An even stronger wake-up call has come from the United Nation’s three-member commission report on the murder of
Benazir Bhutto. The report takes a direct dig at the country’s formidable military and intelligence agencies implying that these institutions had a hand in the epic tragedy of Bhutto’s death. In order to clear its name, the army is pushing the prime minister to start an objective criminal investigation that could unravel the murder mystery. While most appropriate, the recommendation is pregnant with the danger of some close associates of President Zardari falling into the net of suspicion. The UN report’s take on the role of Interior Minister Rehman Malik leaves enough ground for criminal investigation to focus on his acts of omission and commission. Taking on Rehman Malik and Babar Awan — two of the four other occupants of the back-up vehicle of Bhutto that left the scene hastily, minutes before her killing — would be akin to taking on the president. This may be a fearful prospect, yet it is an issue the prime minister cannot keep at bay for long.
Neither can he rest for long on his 18th Amendment laurels, oblivious to the stresses and strains the constitutional change has brought about in other aspects of national life. It is no doubt, a great achievement to finally abolish the concurrent list — comprising subjects where the centre and the provinces had a joint role. However, the provinces simply do not have the capacity to take on the stupendous task of doing much of the work they previously could pass on to Islamabad’s bureaucracy. The process of this transfer now requires legislation, framing of the rules of business, delineating procedures and creating new departments. That is a lot of work which will require much help and coordination with the central government. This is where is the rub is going to be. The centre is consumed by an all-encompassing lethargy that does not inspire much hope that this assistance from the federal government will either be forthcoming in time or will ever come at all.
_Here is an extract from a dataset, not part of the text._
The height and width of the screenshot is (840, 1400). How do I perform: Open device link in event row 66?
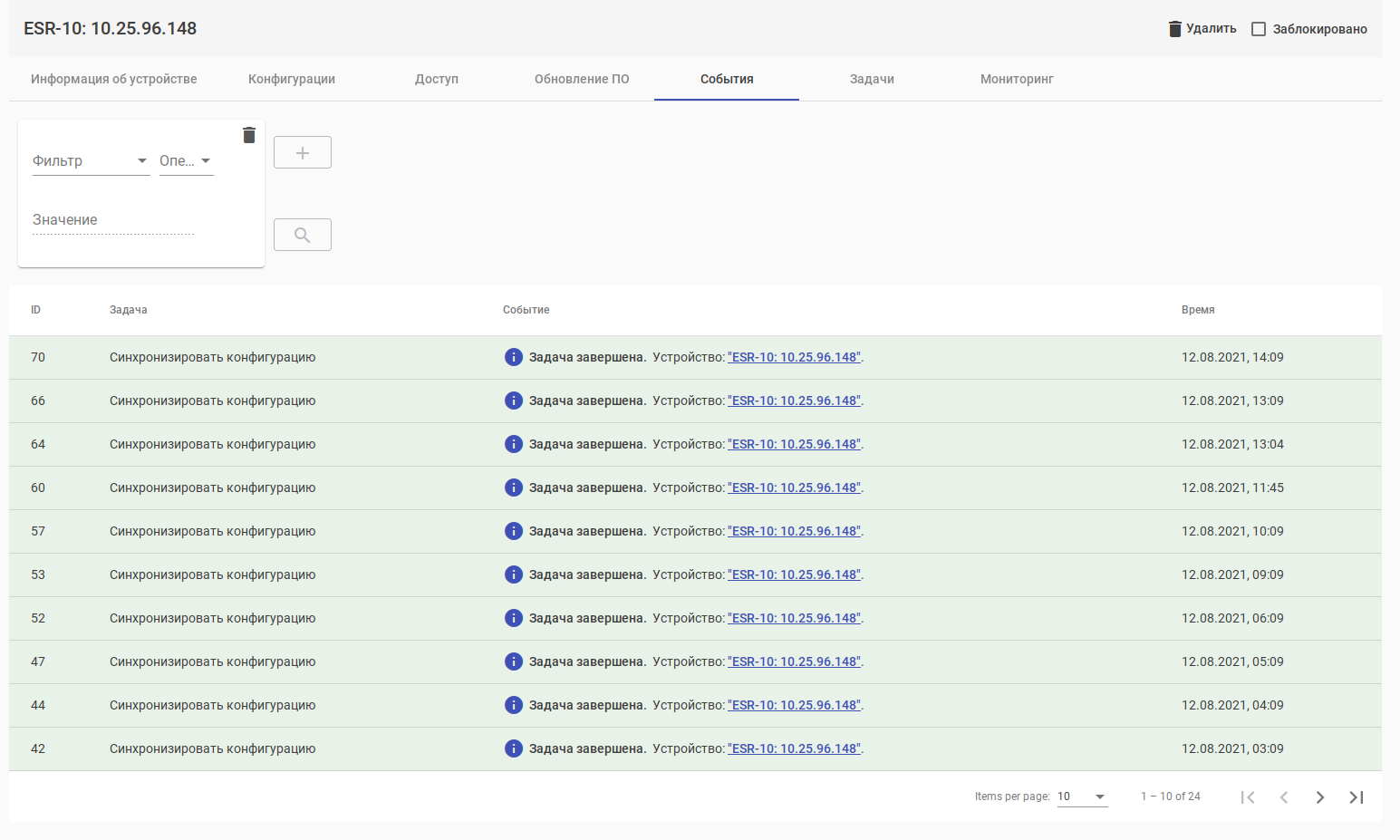click(x=795, y=401)
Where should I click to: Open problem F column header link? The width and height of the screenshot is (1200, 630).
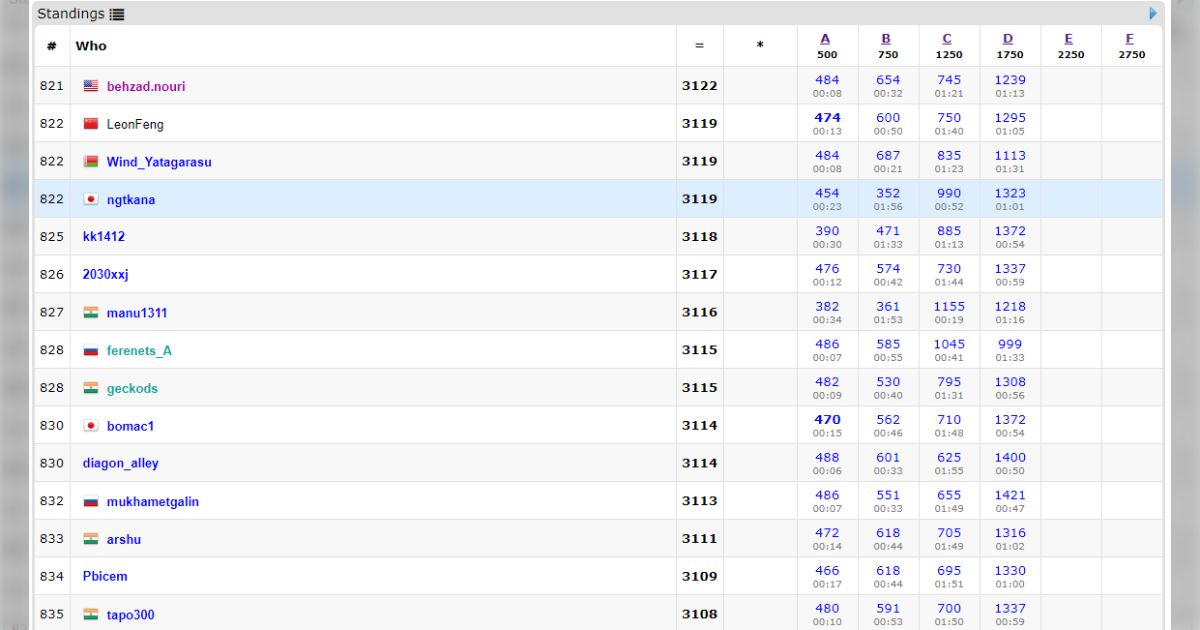(1131, 39)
It was this inertia that allowed the Hazarawals to erupt in anger against the change of the name of the province from NWFP to Khyber Pakhtunkhwa. Of the many factors, including the Pakistan Muslim League Q’s self-serving attempt to stump the Nawaz League, the most important one was the simplest: no one had bothered to keep the Hazarawals informed of the constitutional reform committee’s emerging consensus on the issue. As a result, bottled up frustration was compounded by sheer insensitivity and events took a bloody turn. Now that the genie is out of the bottle, the government at the centre has outsourced the handling of the challenge to its coalition partner, the Awami National Party, whose credentials as neutral mediator are not accepted by those making the demand. This can have serious repercussions for national stability in a strategically important area. It can have a domino effect elsewhere — in the Seraiki belt for instance. Also simmering is the demand for a Pashtoon heartland in the northern sphere of Balochistan. But in the corridors of power a celestial calm continues to prevail.
Only time will tell if the constitutional amendment, welcome as it is, will succeed in moving the present dispensation out of the old groove — a groove that has kept this country tied to the totem pole of inefficient governance and lacklustre leadership.
The writer is former executive editor of The News and a senior journalist with Geo TV hosting a prime time current affairs program.